ROMPIENDO CREENCIAS

La mujer no ha nacido para sentirse obligada a tener y criar hijos, para obedecer a un hombre; tampoco para hacerlo obedecer, ni para imitarlo, para ser lapidada física o psicológicamente por expresar su libertad y derecho de Ser, para acatar los mandatos caprichosos o interesados de una familia, para cumplir el “sueño americano” (tener casa, marido, niños, mascota y electrodomésticos), para ser inferior, para callar, para ser débil, para soportar el abuso, para ser objeto, para ser faltada al respeto y la dignidad.

Mujer simbolo equilibrioLa mujer ha nacido para expresar su maravillosa naturaleza única y plasmarla en el mundo, para dar a Luz libremente por Amor, para realizar su misión de vida y aportar su don en la evolución planetaria, para perseguir sus sueños más elevados y disfrutar soñándolos, para sentirse igual, libre, capaz, única, especial y maravillosamente diferente.

La sociedad árabe la hace exclava y sometida, la china y japonesa productiva y sumisa, la africana trabajadora y paridora, la hindú obediente y doméstica, la americana comercial y competitiva, la europea masculina y normativa, la latina sexualizada y utilizada, la rusa afeminada y dura.

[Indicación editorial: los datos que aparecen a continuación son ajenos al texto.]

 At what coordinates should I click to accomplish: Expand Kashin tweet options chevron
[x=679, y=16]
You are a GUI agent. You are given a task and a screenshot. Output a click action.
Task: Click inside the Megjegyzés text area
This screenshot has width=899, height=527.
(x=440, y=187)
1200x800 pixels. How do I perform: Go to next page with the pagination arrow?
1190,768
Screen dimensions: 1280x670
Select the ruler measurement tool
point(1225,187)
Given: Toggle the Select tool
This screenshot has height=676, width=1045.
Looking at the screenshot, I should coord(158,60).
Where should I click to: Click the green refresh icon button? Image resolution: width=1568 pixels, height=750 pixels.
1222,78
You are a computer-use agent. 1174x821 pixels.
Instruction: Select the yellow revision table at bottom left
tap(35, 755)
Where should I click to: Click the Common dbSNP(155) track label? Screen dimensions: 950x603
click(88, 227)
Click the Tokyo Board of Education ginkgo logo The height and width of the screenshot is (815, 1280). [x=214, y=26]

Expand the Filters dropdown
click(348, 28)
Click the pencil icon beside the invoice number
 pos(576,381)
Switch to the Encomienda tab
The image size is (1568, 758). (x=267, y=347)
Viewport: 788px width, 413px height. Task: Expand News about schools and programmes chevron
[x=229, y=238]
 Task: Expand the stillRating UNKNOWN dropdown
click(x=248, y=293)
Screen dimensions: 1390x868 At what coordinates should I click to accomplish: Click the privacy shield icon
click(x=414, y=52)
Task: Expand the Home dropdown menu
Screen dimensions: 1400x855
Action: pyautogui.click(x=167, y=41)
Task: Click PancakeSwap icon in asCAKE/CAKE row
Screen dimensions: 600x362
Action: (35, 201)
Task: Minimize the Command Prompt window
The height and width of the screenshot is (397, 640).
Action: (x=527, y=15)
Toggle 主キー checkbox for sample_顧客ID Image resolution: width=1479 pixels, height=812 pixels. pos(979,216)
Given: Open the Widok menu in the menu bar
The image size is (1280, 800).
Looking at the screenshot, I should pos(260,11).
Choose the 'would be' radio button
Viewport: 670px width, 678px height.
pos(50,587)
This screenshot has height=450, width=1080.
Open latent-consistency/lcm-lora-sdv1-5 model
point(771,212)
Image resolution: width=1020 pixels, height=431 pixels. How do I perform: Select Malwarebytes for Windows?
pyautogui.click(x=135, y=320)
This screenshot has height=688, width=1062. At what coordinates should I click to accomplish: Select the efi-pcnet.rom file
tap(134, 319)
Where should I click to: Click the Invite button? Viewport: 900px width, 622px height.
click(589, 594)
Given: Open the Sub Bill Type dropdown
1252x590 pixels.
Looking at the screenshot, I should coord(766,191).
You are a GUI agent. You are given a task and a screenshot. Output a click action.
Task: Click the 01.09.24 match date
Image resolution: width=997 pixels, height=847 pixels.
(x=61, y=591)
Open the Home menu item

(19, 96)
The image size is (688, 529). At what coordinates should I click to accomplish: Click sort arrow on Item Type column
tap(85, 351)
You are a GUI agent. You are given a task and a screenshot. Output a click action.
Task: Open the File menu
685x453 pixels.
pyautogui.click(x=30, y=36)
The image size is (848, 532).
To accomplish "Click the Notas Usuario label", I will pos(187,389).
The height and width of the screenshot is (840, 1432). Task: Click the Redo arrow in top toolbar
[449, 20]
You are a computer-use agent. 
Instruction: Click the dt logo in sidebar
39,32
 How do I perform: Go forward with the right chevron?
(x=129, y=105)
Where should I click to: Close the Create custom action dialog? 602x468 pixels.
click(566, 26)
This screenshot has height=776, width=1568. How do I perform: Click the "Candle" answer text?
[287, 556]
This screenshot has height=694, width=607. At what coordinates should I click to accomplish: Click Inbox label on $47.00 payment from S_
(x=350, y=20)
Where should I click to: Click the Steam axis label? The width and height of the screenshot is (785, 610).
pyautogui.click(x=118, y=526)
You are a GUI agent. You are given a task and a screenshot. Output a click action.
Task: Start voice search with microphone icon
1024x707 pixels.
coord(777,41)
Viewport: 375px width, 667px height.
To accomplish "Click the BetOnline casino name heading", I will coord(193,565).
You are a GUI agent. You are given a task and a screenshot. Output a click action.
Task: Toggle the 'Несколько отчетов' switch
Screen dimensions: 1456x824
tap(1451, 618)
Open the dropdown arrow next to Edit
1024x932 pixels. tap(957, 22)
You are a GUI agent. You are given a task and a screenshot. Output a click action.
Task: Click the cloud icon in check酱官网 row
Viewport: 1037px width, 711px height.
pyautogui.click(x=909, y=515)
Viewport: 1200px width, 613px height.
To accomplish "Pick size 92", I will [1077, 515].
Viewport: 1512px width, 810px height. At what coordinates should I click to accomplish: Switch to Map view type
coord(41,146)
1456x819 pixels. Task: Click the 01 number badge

Todas las sociedades quieren moldear a la mujer a su antojo, en lugar de dejarla Ser lo que es.

Cuando recobrará la mujer su dignidad, respeto y naturaleza propia es un enigma, pero ese día cambiará por completo el mundo. La propia mujer ha aceptado todos esos roles impuestos, por puro condicionamiento, a través de los siglos y alguna ni siquiera se pregunta qué pasaría si dejase de realizarlos por costumbre. Lo da por hecho, que tiene que ser lo que esperan de ella, en lugar de lo que siente que es de verdad.

Muchos problemas de la mujer provienen de no encajar con lo que se espera de ella, con lo que ella misma se exige, para amoldarse o adaptarse a un entorno que la demanda un rol determinado. Tras la autoobservación de sus patrones de conducta inconscientes y la reflexión interior sobre su propia vida, la mujer puede liberarse de la imagen que la apresaba pudiendo así expresar su naturaleza sin matices de sexo ni rol alguno.